## DATASET CONTENT
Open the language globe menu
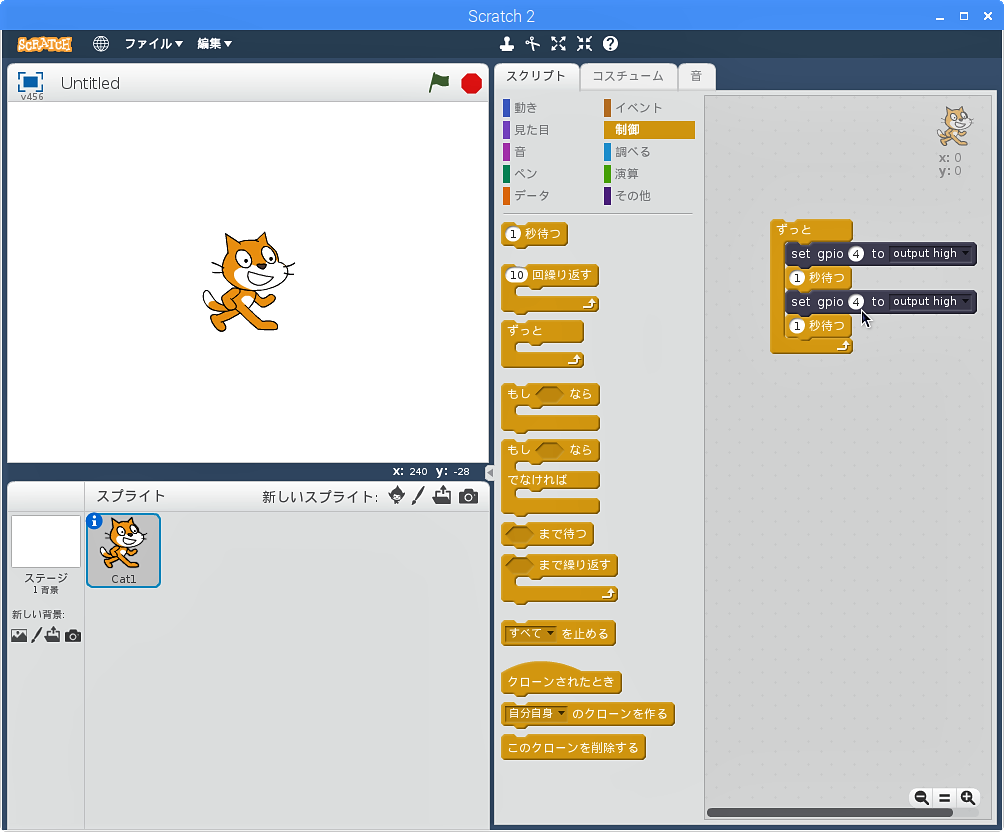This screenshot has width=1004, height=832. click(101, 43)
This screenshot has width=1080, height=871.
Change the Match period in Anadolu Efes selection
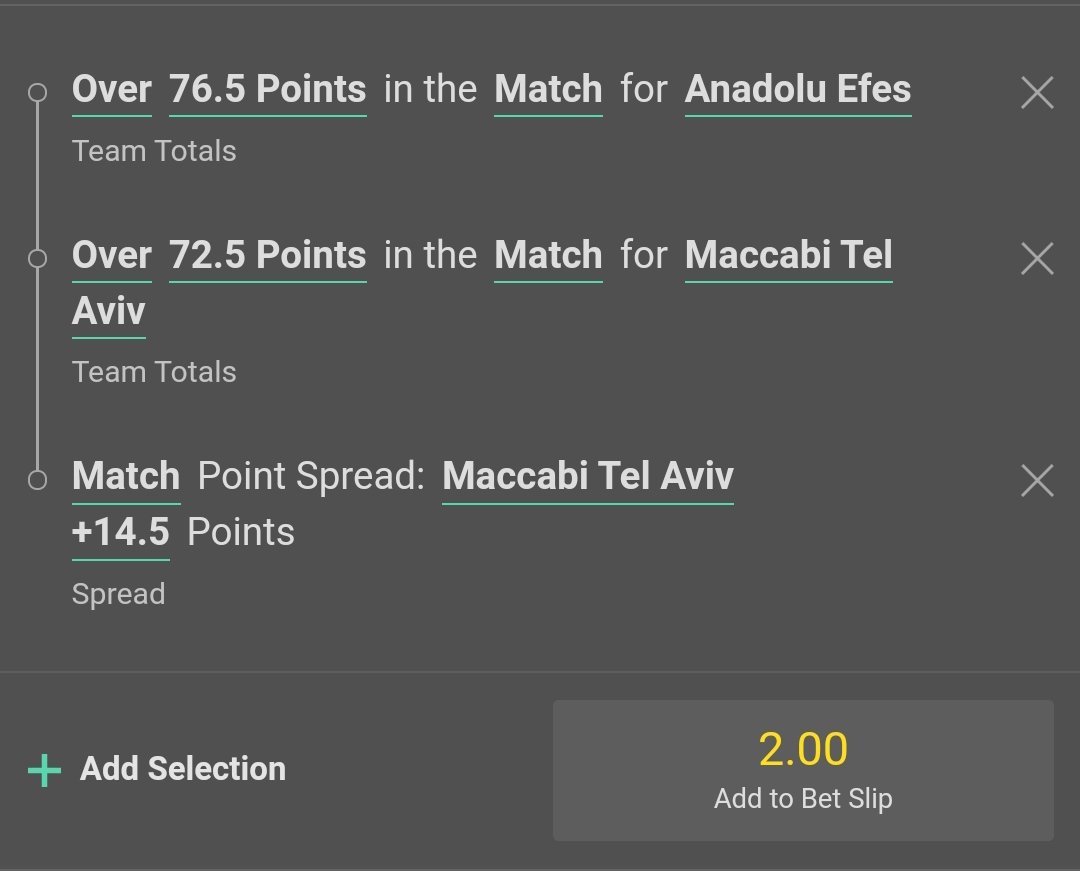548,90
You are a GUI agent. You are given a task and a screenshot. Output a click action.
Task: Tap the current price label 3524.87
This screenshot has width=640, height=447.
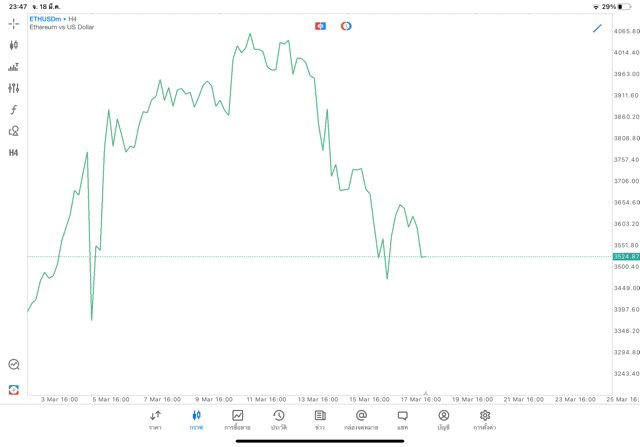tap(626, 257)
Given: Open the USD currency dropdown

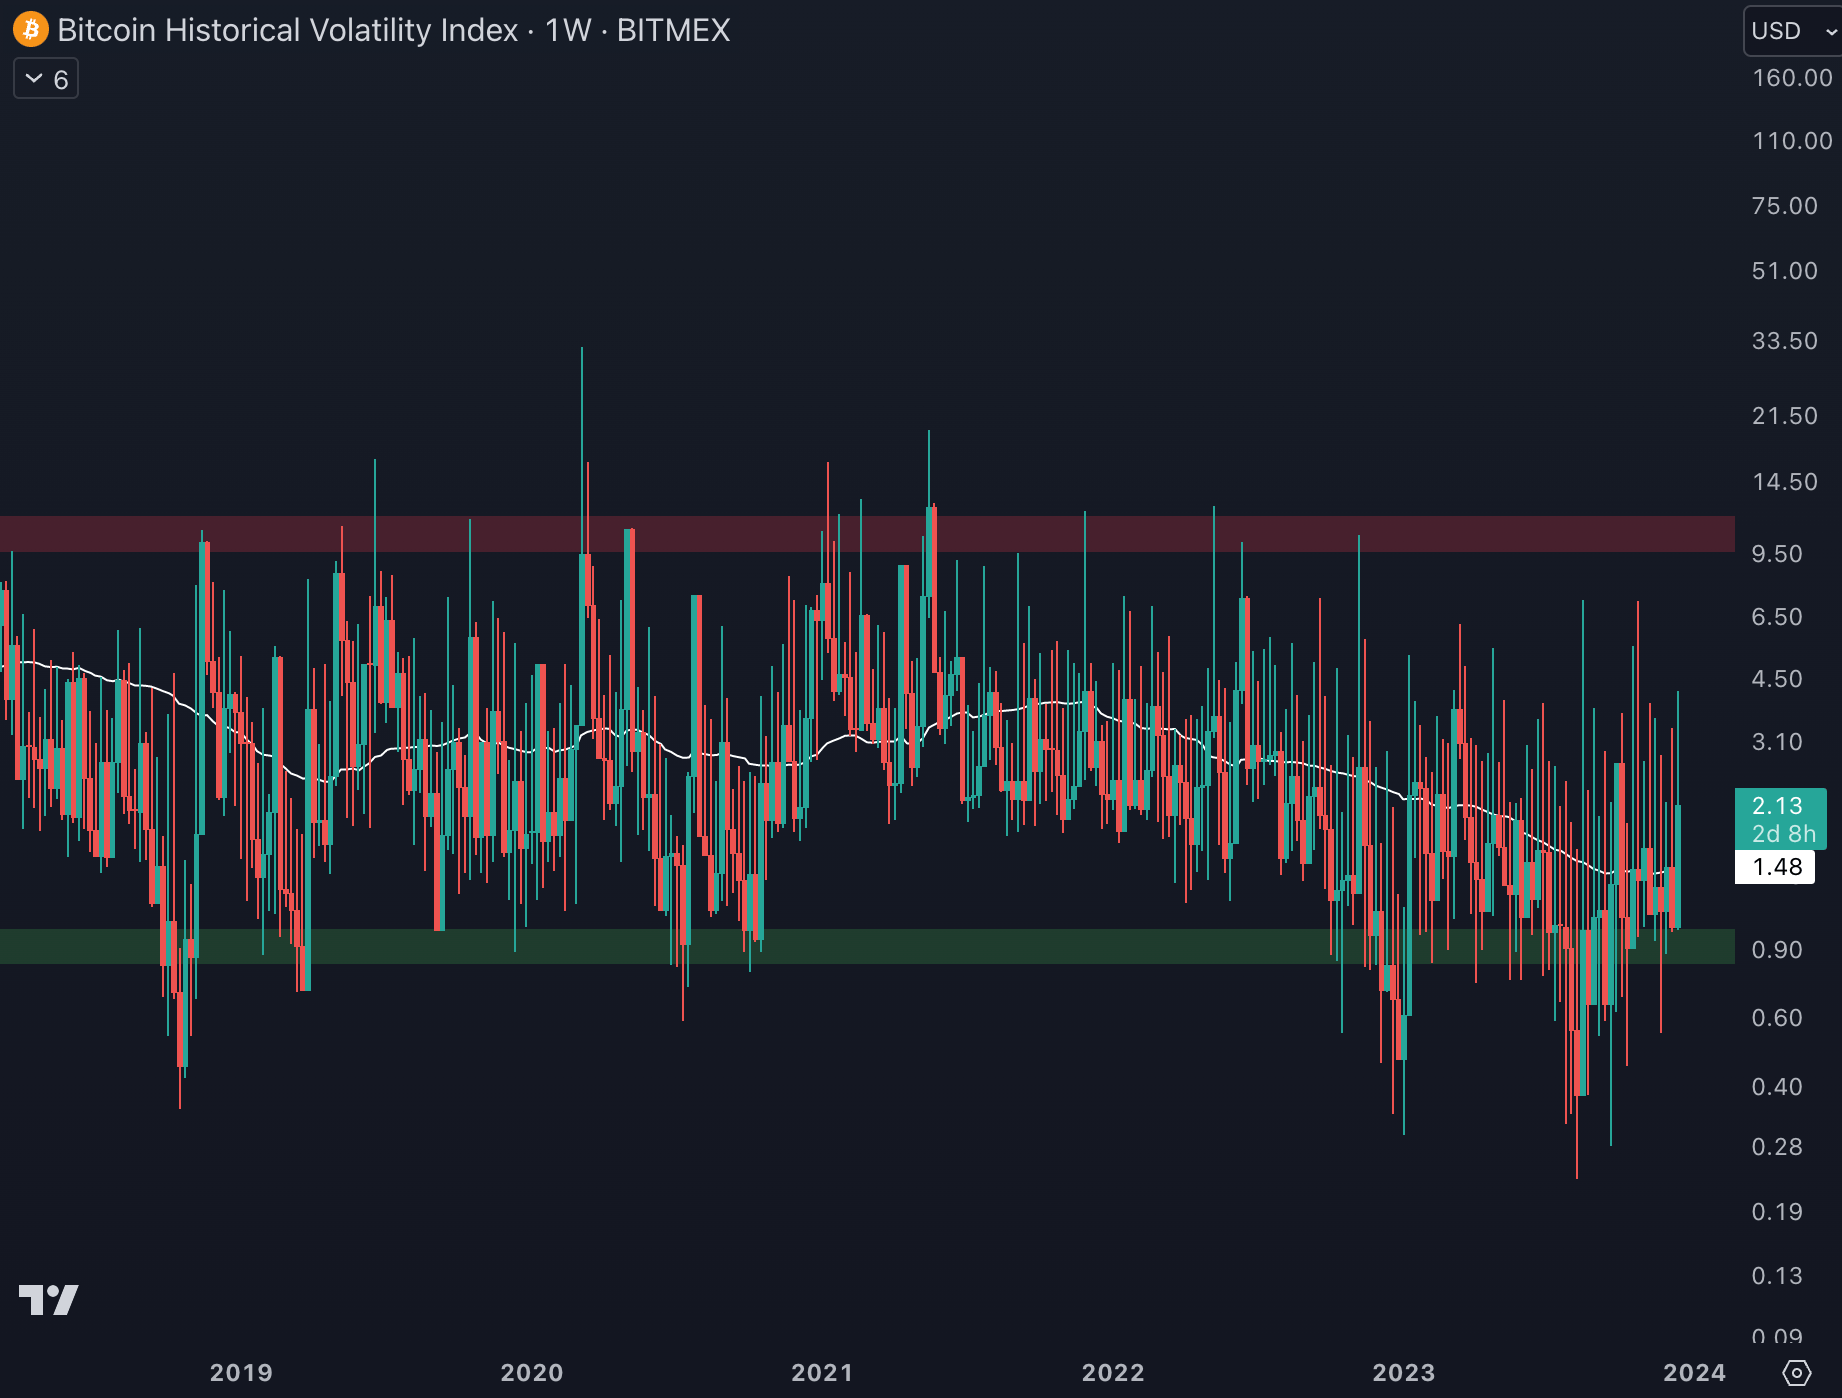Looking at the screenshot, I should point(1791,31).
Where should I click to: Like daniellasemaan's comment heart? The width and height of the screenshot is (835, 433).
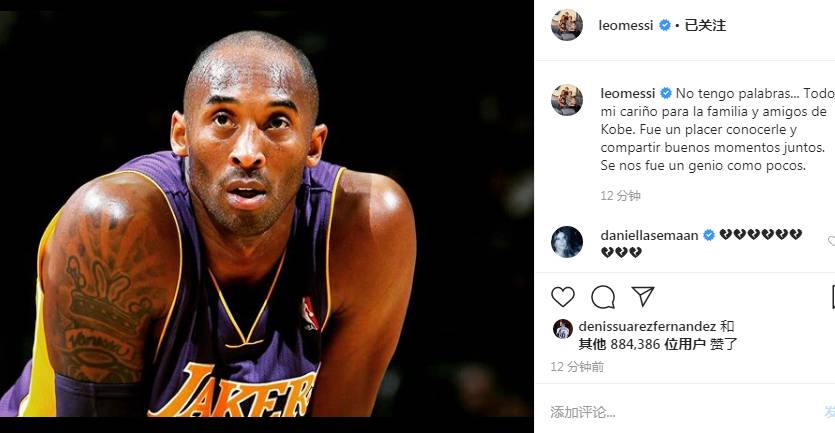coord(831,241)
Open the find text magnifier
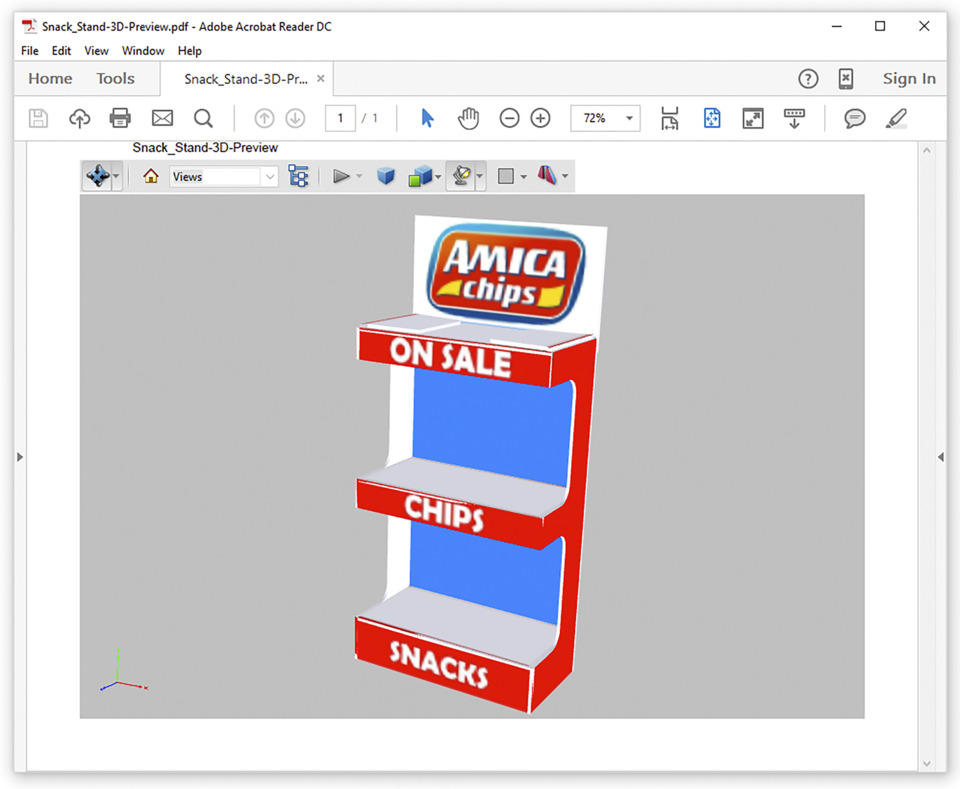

## ACTIVITY
Leave nothing out but the pictures when transcribing the records.

## PROBLEM SOLUTION
Open the language globe menu
This screenshot has width=1004, height=832. click(101, 43)
This screenshot has width=1080, height=871.
Change the Match period in Anadolu Efes selection
548,90
You are a GUI agent. You are given a task and a screenshot. Output a click action.
Task: Tap the current price label 3524.87
This screenshot has width=640, height=447.
tap(626, 257)
Given: Open the USD currency dropdown

Looking at the screenshot, I should point(1791,31).
Where should I click to: Like daniellasemaan's comment heart? The width and height of the screenshot is (835, 433).
coord(831,241)
Open the find text magnifier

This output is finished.